» Your instructions: Can you repeat everything from the line containing "Task: Click the 'Install" down to the line containing "Action: [x=625, y=271]", switching "shopping cart" to "basket" and leaving the rest unchanged?

BEGIN Source data

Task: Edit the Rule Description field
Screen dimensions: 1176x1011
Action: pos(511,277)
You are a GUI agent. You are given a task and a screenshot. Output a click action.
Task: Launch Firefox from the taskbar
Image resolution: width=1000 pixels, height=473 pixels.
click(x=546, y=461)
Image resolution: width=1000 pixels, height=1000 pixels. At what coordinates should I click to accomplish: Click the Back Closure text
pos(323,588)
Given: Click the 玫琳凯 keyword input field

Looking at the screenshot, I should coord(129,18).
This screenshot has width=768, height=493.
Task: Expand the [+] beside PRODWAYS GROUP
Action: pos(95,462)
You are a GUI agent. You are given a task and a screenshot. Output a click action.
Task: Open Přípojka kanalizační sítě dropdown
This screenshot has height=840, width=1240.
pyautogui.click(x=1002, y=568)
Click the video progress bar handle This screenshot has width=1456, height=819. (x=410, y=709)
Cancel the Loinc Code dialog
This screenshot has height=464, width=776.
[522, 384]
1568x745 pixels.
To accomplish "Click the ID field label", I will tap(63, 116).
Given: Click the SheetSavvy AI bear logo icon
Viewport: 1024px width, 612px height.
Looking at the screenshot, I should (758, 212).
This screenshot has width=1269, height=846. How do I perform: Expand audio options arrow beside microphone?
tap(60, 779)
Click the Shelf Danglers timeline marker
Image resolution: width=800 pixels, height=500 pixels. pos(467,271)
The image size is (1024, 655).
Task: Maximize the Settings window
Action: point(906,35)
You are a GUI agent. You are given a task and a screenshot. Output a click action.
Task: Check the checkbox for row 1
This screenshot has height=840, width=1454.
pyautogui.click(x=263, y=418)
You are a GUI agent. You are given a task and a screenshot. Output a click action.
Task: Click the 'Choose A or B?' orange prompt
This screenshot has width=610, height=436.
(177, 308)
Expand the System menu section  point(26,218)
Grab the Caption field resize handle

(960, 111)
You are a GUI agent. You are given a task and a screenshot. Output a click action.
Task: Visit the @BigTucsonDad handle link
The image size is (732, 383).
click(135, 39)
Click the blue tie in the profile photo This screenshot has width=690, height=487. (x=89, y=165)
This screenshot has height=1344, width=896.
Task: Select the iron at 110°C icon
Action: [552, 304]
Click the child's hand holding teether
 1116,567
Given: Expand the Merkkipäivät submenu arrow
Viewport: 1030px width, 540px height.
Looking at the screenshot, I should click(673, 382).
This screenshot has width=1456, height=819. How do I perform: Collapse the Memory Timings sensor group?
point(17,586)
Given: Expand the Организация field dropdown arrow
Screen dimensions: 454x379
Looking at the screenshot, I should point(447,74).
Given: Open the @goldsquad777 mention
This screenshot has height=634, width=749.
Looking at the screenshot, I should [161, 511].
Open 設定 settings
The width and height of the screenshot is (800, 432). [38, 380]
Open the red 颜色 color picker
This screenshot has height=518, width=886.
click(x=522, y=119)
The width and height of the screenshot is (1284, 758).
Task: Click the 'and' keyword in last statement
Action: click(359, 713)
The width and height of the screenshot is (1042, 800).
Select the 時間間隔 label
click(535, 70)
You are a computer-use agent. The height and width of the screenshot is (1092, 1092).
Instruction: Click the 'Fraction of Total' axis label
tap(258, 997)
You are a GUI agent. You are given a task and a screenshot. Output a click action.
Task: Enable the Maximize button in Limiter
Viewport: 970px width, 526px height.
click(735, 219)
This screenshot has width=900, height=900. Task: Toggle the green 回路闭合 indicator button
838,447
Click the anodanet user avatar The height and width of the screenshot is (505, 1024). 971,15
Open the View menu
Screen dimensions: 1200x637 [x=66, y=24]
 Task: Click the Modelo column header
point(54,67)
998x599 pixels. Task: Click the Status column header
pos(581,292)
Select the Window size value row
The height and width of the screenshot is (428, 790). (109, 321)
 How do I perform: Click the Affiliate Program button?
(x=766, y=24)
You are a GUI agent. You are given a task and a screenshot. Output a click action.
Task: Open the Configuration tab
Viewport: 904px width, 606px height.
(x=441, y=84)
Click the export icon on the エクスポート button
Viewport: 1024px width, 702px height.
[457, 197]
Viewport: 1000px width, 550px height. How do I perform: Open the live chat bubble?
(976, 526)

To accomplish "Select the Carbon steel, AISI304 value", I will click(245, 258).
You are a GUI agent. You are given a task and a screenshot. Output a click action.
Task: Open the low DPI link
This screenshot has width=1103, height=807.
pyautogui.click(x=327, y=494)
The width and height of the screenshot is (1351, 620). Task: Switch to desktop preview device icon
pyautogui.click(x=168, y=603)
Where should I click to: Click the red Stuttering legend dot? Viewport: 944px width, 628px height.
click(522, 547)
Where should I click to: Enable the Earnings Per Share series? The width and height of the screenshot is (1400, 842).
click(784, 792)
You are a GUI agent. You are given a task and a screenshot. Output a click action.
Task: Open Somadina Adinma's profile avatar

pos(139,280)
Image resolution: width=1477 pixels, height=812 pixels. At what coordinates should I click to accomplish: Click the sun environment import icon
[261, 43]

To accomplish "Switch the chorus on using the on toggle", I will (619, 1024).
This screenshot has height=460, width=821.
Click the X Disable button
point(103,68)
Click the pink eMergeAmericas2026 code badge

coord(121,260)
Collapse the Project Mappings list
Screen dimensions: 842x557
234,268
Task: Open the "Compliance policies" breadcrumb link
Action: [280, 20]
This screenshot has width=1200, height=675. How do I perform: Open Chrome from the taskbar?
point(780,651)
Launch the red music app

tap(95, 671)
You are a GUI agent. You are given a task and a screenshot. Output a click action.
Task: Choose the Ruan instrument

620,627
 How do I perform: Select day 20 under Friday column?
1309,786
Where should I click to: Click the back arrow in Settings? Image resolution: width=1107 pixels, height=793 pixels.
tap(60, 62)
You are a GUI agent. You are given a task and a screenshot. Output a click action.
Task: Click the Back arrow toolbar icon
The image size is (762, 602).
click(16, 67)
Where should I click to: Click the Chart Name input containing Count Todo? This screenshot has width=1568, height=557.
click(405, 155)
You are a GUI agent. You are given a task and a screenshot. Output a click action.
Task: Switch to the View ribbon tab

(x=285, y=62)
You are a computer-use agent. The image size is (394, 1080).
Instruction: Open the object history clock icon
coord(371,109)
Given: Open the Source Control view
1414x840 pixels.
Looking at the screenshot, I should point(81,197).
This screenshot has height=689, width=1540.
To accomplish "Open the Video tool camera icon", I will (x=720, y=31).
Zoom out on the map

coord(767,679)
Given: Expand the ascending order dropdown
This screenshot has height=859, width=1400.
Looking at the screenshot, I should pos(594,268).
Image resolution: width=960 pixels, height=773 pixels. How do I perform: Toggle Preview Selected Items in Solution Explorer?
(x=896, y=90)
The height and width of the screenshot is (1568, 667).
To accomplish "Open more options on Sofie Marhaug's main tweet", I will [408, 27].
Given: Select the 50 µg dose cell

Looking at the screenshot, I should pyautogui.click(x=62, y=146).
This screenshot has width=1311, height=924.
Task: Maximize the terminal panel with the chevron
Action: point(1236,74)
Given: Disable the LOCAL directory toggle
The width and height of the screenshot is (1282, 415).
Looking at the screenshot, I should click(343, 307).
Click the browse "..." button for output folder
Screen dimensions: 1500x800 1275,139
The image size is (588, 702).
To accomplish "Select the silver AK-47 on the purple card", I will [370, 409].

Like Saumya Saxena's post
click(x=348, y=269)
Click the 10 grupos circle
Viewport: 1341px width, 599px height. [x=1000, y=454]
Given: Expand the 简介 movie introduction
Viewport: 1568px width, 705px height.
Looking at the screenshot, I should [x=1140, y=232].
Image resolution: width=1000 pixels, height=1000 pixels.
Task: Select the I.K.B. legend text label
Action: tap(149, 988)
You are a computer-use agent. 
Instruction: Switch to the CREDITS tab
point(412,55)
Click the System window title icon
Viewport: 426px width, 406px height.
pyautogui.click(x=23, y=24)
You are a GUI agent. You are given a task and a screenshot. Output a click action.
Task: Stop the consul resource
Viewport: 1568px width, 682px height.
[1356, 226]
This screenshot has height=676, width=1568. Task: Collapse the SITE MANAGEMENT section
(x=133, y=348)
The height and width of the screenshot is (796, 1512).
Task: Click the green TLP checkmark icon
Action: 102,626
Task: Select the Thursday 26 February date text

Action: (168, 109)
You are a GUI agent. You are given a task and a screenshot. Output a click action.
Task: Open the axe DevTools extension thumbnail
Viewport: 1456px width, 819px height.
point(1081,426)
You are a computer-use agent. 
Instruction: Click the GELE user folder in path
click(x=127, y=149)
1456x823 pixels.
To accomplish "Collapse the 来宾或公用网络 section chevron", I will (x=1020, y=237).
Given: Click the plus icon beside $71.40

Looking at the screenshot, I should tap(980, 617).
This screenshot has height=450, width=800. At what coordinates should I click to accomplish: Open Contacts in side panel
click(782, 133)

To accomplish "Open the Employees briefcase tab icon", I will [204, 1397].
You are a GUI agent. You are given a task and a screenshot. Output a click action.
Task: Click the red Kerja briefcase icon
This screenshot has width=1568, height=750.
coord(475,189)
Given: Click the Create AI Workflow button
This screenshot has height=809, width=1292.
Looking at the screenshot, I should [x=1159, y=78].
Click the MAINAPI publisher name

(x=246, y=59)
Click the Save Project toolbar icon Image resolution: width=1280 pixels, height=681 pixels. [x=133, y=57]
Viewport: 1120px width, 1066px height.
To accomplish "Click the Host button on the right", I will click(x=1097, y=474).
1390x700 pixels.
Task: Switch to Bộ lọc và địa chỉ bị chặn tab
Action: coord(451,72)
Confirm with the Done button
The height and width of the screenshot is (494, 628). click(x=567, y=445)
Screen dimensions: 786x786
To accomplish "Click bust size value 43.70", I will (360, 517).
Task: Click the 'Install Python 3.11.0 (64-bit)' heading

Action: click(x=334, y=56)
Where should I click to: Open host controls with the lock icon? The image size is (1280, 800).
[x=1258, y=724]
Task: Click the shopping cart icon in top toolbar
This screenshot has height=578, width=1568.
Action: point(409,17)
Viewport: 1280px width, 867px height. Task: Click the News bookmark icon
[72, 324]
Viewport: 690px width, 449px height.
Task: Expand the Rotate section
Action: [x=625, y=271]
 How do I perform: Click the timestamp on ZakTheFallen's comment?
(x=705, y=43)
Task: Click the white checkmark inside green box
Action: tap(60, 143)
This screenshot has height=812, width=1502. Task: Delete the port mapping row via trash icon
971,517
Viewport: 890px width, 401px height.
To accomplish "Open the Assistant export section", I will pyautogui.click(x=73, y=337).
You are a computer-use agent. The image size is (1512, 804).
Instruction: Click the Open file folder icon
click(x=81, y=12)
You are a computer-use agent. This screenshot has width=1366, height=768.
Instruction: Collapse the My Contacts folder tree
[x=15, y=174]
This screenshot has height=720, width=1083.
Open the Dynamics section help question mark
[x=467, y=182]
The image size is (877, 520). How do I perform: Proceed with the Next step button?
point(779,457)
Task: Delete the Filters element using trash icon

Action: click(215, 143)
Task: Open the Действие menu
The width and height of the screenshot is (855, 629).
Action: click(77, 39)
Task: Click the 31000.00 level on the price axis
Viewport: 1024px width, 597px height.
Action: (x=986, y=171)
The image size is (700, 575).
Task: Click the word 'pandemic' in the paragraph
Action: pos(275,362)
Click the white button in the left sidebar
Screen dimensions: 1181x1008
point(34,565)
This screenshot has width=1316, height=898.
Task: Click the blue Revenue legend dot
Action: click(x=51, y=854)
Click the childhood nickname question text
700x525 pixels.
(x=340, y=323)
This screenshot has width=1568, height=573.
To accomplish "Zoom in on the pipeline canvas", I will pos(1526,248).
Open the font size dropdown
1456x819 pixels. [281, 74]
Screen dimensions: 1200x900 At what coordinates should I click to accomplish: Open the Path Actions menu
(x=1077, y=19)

END Source data

» Result below:
Task: Click the 'Install Python 3.11.0 (64-bit)' heading

Action: click(x=334, y=56)
Where should I click to: Open host controls with the lock icon? The image size is (1280, 800).
[x=1258, y=724]
Task: Click the basket icon in top toolbar
This screenshot has height=578, width=1568.
Action: point(409,17)
Viewport: 1280px width, 867px height. Task: Click the News bookmark icon
[72, 324]
Viewport: 690px width, 449px height.
Task: Expand the Rotate section
Action: [x=625, y=271]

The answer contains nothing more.